Moins de risques d’explosion et de prolifération, meilleure utilisation des ressources, déchets du parc nucléaire actuel plus faciles à gérer : le RSF a de quoi séduire. Mais ce type de réacteur est loin d’être encore mature pour un déploiement industriel. Il n’existe à ce jour que « sur le papier » : sa sûreté n’a donc pas été démontrée, et le risque ne peut être quantifié avec précision - même si de nombreux travaux sont actuellement conduits sur ce sujet, avec différents scénarios. Un challenge technologique majeur réside dans la tenue des matériaux (nouveaux) sous irradiation.

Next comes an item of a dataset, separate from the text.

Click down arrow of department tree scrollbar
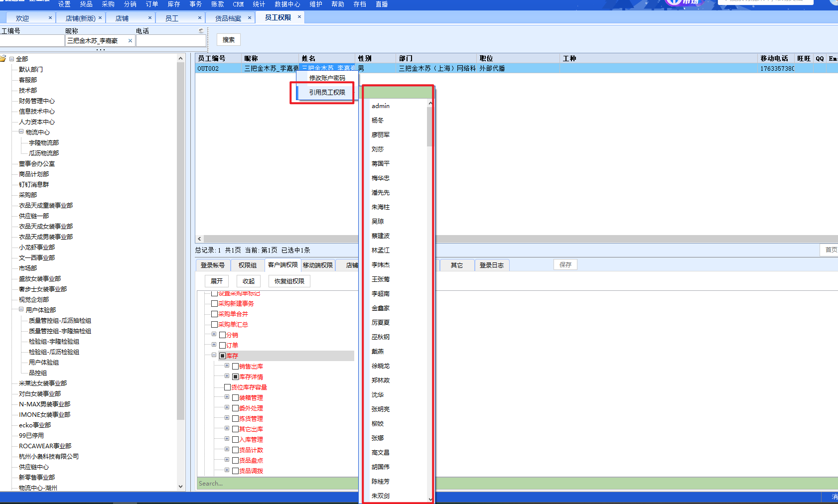Viewport: 838px width, 504px height. point(180,487)
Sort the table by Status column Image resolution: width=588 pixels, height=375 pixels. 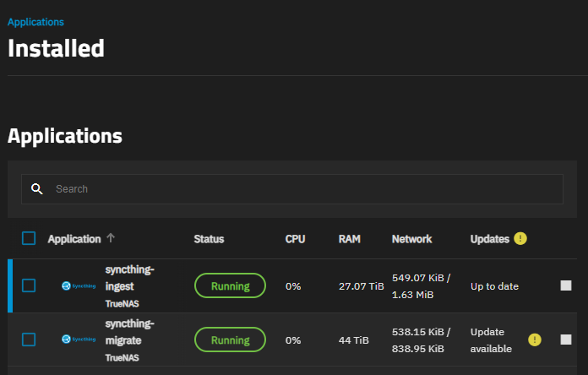(209, 239)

Autrement dit, il faudra encore de longues études avant qu’un premier RSF soit expérimenté. « Cela prendra sans doute à minima une quinzaine d’années, estime Lydie Giot. Tout dépendra des moyens financiers mis en place. » Restera ensuite à développer une filière industrielle. Bref, les défis à relever sont nombreux. En attendant, les réacteurs à sels fondus suscitent déjà assez d’espoirs pour que plusieurs dizaines de start-ups dans le monde (aux Etats-Unis, au Canada, en Chine…) s’y intéressent. En France, la société Naarea compte même présenter dès 2030 un premier prototype de mini-réacteur RSF, d’une capacité de 15 MW.

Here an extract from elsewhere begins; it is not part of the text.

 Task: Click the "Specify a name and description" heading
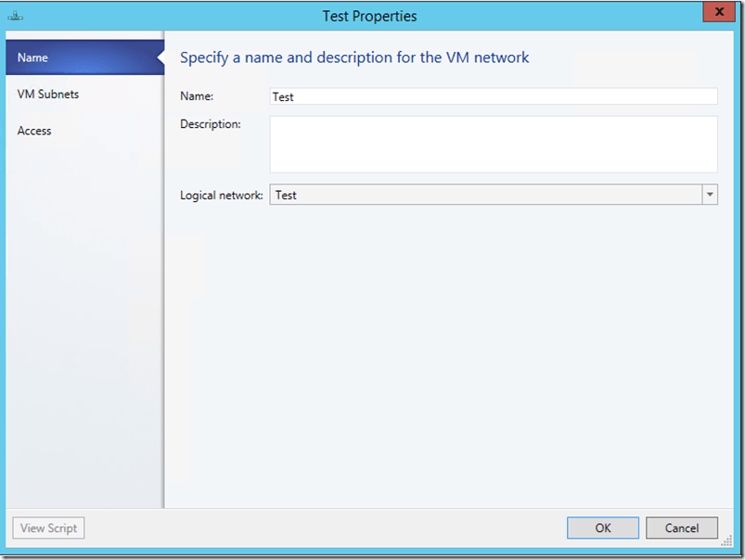pos(354,57)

Un projet européen sur la sûreté des RSF

SUBATECH, de son côté, participe à plusieurs initiatives dédiées aux RSF. Ainsi SAMOSAFER, un projet européen lancé en 2019, qui vise à élaborer de nouveaux outils de simulation et d’évaluation concernant la sûreté de ces réacteurs. Piloté par l’Université de Delft, aux Pays-Bas, SAMOSAFER réunit une quinzaine de partenaires (dont le CNRS, l’IRSN (2), Framatome, le CEA (3) et EDF) de sept pays. « Il s’agit notamment de développer de nouveaux outils d’évaluation et de simulation pour la sûreté», explique Lydie Giot qui travaille en étroite collaboration avec le Laboratoire de Physique Subatomique et de Cosmologie (LPSC) de Grenoble. L’équipe de SUBATECH est chargée d’évaluer « le terme source » (ce qui serait relâché en cas d’accident) et de coordonner les calculs menés par les différents partenaires. Les derniers résultats sont attendus en juin prochain.

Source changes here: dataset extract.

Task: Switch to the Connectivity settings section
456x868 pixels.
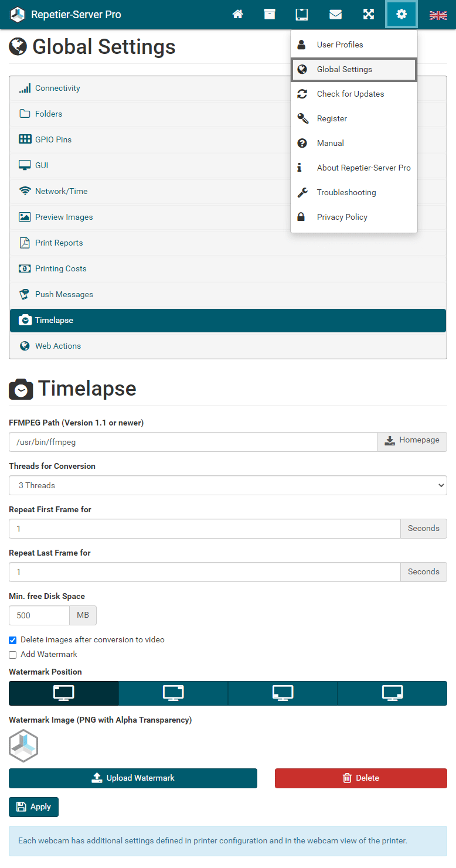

Autre projet européen, MIMOSA vise à mettre au point une stratégie optimisée pour le multi-recyclage du plutonium. Le RSF permet, en effet, d’utiliser comme combustible des matières nucléaires aujourd’hui considérées non valorisées et notamment le plutonium issu du retraitement. De quoi réduire à la fois la durée de vie et la quantité de combustible usé produit dans les centrales. Piloté par Orano, MIMOSA réunit 14 partenaires de plusieurs pays, dont SUBATECH.

Quant à ISAC (Innovative System for Actinide Conversion), il s’agit d’un nouveau projet lancé dans le cadre du plan France Relance 2030. Coordonné par le CEA, il réunit de nombreux acteurs de la filière nucléaire française - parmi lesquels Orano, Framatome, EDF et le CNRS avec IJClab, le LPSC et SUBATECH- autour du réacteur à sels fondus. Objectif : étudier le recyclage, dans les RSF, d’actinides mineurs (i.e. déchets radioactifs) comme l’américium produits dans les réacteurs à eau pressurisée. Une solution qui permettrait de réduire, au final, l’inventaire des déchets à stocker. SUBATECH est notamment chargé des études sur la puissance résiduelle, … « C’est une voie originale, avec plusieurs options de conception, et qui pourrait offrir d’intéressantes perspectives » assure Lydie Giot, qui estime qu’« un démonstrateur ou un premier projet industriel pourrait voir le jour à l’horizon de 15 ou 20 ans. »

(1) Laboratoire de Physique SUBAtomique et TECHnologies associées.
(2) Institut de radioprotection et de sûreté nucléaire.
(3) Commissariat à l’énergie atomique.